Nursing time schedules provided by the facility for the days of June 30 - July 6, 2024, July 28 - August 3, 2024, and August 15-21, 2024, revealed that the facility provided only 3.16 hours of direct care for each resident on July 3, 2024; 2.87 hours of direct care for each resident on July 4; 3.04 hours of direct care for each resident on July 5; 2.72 hours of direct care for each resident on July 28; 3.07 hours of direct care for each resident on July 29; 3.12 hours of direct care for each resident July 31; 3.13 hours of direct care for each resident on August 1; 3.15 hours of direct care for each resident on August 2; 3.03 hours of direct care for each resident on August 3; 2.95 hours of direct care for each resident on August 15; 2.83 hours of direct care for each resident on August 16; 2.70 hours of direct care for each resident on August 17; and 2.92 hours of direct care for each resident on August 18.

Interview with the Nursing Home Administrator on August 22, 2024, at 3:01 p.m. confirmed that staffing was below the required minimum number of nursing care hours for the days listed above.

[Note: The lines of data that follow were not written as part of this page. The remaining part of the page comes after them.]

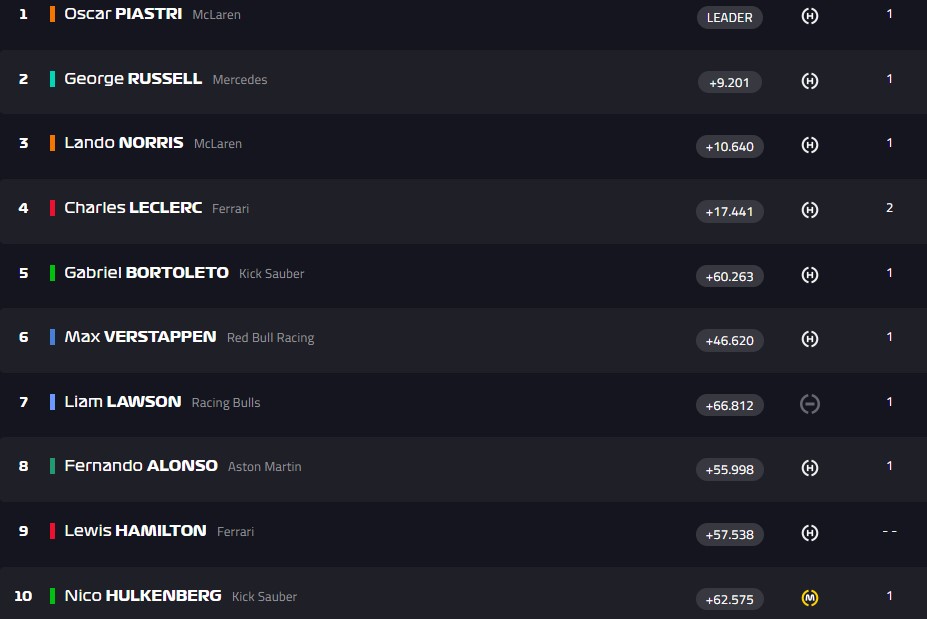Click the tyre icon in Hamilton's row
Viewport: 927px width, 619px height.
[810, 534]
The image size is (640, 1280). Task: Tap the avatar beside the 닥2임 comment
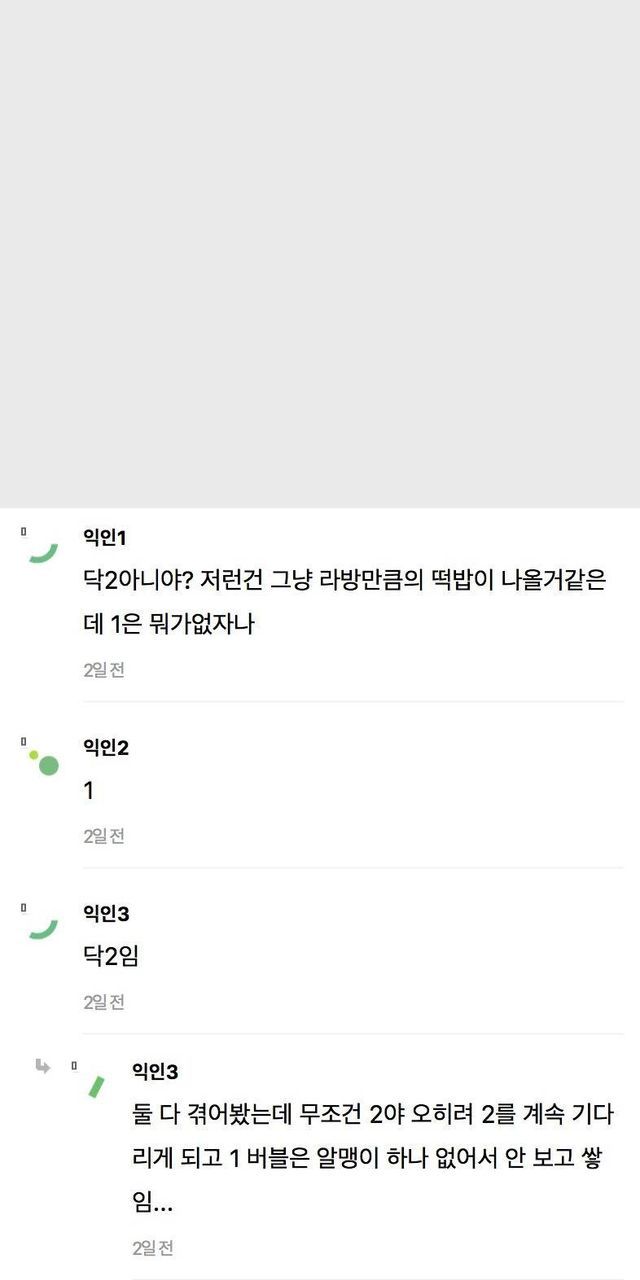[43, 930]
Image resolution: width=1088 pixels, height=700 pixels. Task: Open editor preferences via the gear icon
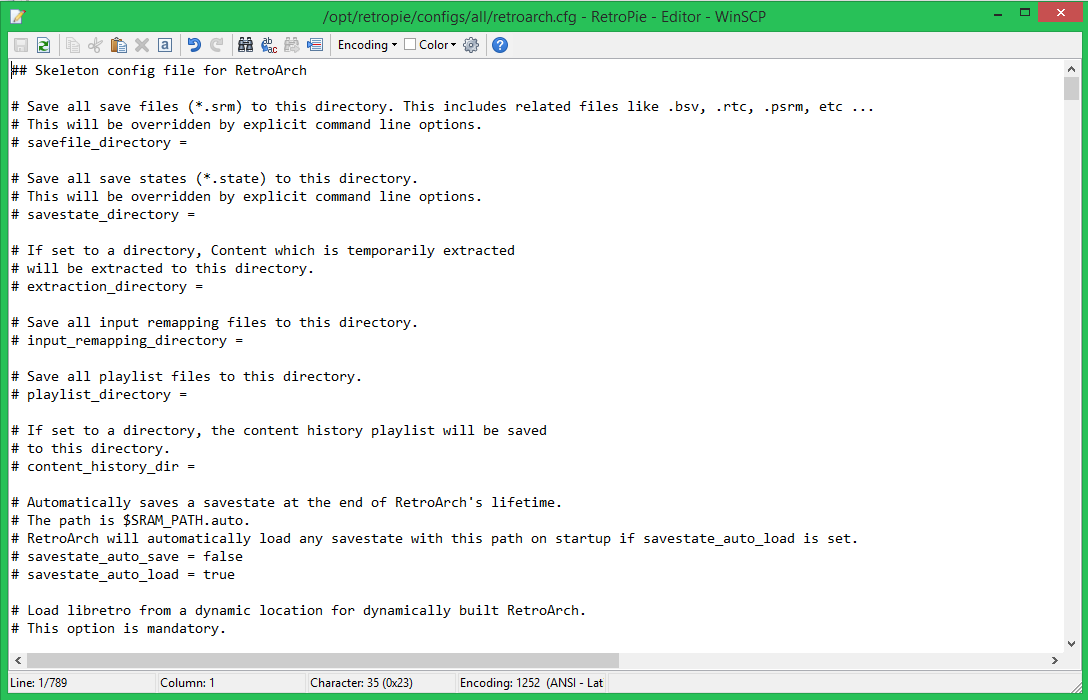(470, 45)
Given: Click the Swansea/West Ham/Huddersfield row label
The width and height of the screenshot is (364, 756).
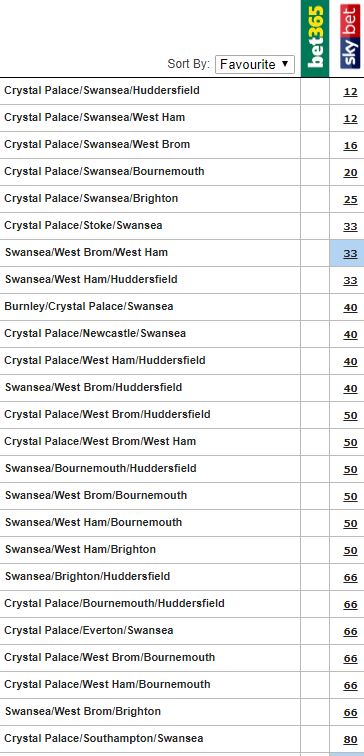Looking at the screenshot, I should click(91, 279).
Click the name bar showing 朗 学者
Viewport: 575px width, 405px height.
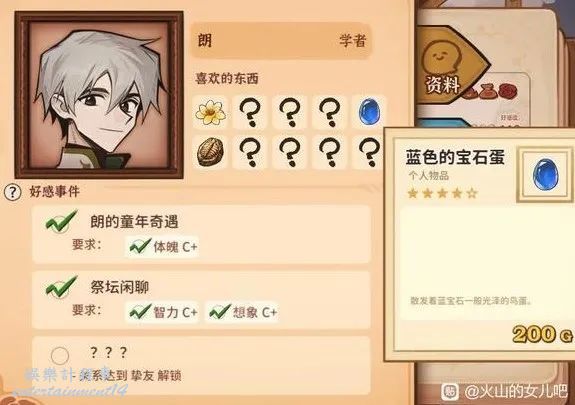281,40
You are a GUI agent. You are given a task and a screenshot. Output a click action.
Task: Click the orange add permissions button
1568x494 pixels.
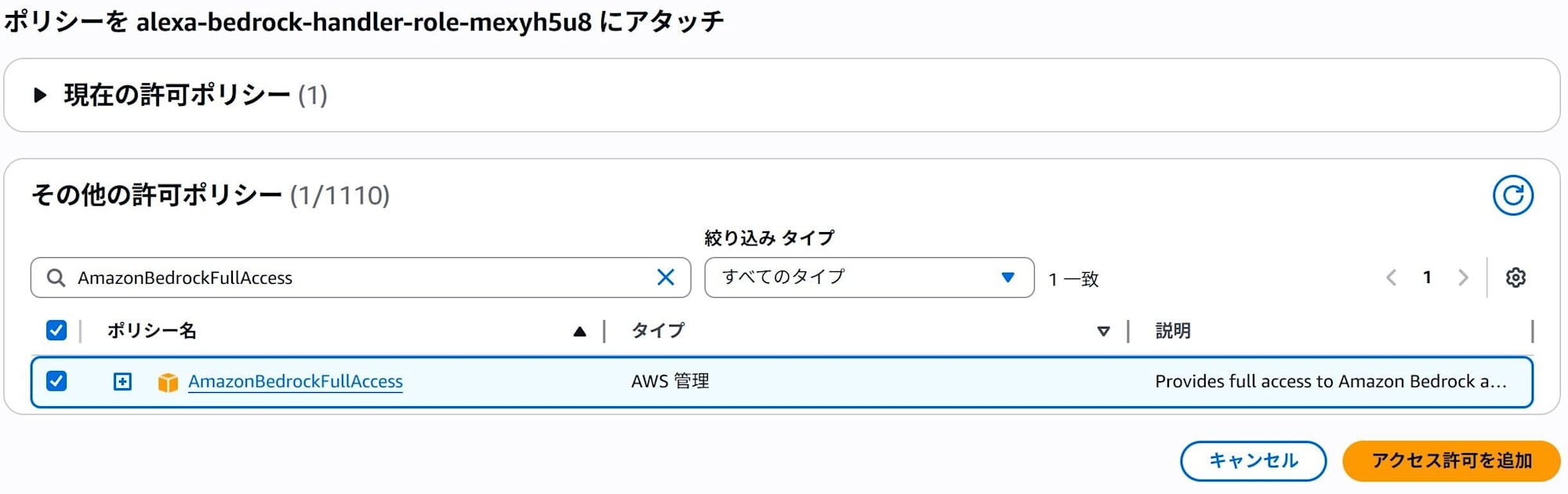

 Plan of Correction - To be completed: 10/09/2024

. The PPD cannot be corrected as this it is an event in the past.
2. The PPD will be completed and reviewed daily for accuracy by the scheduler.
3. The facility continues to develop a recruitment plan to attract nursing staff. The facility scheduler, DON, HR and NHA will meet daily to review compliance with ratios. In the event of call offs, every effort to contact regular full-time and part-time staff as well a PRN and agency staff will be made by facility personnel.
4. PPD will be monitored daily by the scheduler and DON/designee. Facility compliance with PPD will be monitored through the monthly QAPI process. Ratios will be monitored daily by the scheduler and/or DON/designee. Audits of PPD will be completed by the DON/designee daily X 4 weeks then 3 times per week X two months or until substantial compliance is achieved. The results of the audits will be reviewed at the monthly QA meeting.